Data on locating visible targets:
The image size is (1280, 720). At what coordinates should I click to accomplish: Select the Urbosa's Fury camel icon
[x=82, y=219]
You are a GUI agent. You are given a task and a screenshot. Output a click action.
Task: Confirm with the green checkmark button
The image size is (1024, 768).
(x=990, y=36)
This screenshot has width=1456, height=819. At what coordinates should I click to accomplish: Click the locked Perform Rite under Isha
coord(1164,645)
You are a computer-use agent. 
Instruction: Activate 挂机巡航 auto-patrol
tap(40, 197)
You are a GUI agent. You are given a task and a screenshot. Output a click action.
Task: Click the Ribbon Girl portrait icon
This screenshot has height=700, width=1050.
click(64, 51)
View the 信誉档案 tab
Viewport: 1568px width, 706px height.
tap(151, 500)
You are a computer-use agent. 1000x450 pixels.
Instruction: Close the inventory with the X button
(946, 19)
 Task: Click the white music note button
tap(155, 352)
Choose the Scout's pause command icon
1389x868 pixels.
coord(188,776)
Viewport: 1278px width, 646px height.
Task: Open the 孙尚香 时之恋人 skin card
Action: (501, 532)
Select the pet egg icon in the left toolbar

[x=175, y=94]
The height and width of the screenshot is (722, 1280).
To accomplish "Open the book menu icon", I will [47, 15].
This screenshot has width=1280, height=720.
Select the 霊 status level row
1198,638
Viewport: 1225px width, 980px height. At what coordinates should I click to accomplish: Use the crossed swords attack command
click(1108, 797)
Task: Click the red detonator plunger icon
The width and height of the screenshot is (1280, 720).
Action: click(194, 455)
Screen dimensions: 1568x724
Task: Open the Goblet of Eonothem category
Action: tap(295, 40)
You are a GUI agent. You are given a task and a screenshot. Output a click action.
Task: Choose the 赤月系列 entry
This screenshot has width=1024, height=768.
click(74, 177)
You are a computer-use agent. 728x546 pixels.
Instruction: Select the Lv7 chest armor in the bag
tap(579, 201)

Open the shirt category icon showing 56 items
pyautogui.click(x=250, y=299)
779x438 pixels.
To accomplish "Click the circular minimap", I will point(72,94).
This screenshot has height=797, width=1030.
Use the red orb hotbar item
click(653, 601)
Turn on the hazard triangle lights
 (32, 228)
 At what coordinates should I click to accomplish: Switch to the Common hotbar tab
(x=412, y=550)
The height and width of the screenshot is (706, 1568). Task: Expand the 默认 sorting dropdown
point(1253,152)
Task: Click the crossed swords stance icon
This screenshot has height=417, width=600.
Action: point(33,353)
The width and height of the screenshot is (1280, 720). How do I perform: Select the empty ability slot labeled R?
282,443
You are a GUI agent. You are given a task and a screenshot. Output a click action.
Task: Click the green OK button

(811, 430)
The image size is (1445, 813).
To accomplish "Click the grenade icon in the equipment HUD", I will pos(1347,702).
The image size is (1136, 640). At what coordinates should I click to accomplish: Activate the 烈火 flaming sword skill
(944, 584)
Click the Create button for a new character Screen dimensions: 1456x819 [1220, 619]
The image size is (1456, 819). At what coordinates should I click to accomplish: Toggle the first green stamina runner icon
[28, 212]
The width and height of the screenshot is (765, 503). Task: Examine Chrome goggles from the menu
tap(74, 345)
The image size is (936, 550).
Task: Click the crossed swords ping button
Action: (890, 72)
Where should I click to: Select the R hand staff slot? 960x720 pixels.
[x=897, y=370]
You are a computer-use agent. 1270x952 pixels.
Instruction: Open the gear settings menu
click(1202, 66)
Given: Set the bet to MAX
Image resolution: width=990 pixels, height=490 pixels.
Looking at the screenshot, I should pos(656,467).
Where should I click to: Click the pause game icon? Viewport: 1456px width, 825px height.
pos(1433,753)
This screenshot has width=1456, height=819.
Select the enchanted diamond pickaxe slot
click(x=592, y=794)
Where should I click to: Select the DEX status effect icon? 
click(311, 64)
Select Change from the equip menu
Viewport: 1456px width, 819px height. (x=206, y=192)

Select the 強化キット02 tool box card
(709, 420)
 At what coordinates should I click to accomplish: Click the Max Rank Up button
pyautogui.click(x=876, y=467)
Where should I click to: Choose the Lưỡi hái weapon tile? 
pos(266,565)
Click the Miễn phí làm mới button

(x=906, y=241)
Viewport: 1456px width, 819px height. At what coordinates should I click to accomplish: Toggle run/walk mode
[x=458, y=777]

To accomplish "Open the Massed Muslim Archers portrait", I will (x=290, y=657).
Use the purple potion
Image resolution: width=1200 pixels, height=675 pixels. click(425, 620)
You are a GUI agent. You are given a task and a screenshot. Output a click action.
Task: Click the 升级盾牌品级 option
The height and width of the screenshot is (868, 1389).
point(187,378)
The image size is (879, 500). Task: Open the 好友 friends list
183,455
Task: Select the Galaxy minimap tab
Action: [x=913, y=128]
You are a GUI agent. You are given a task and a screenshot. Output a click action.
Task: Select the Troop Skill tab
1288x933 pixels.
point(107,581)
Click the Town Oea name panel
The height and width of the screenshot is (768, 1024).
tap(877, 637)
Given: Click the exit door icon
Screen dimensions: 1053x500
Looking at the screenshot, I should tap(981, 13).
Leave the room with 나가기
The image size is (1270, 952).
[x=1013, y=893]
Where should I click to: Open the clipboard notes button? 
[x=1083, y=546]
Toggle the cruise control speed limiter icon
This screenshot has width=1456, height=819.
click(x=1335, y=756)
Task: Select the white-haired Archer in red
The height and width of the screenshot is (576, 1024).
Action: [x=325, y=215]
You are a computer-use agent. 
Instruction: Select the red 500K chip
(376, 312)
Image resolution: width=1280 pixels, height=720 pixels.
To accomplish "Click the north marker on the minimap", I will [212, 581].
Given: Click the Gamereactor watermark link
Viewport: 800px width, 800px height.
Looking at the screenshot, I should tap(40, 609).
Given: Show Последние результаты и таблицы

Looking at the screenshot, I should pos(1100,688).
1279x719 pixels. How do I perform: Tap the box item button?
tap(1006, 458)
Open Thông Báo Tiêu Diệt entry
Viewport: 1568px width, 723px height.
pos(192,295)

THE EXERCISE:
Recast the records from their first line through the line containing "coord(1164,645)" as a numbered list, omitting any blank lines.

RESPONSE TO THE TASK:
1. The image size is (1280, 720). At what coordinates should I click to accomplish: Select the Urbosa's Fury camel icon
2. [x=82, y=219]
3. You are a GUI agent. You are given a task and a screenshot. Output a click action.
4. Task: Confirm with the green checkmark button
5. The image size is (1024, 768).
6. (x=990, y=36)
7. This screenshot has width=1456, height=819. At what coordinates should I click to accomplish: Click the locked Perform Rite under Isha
8. coord(1164,645)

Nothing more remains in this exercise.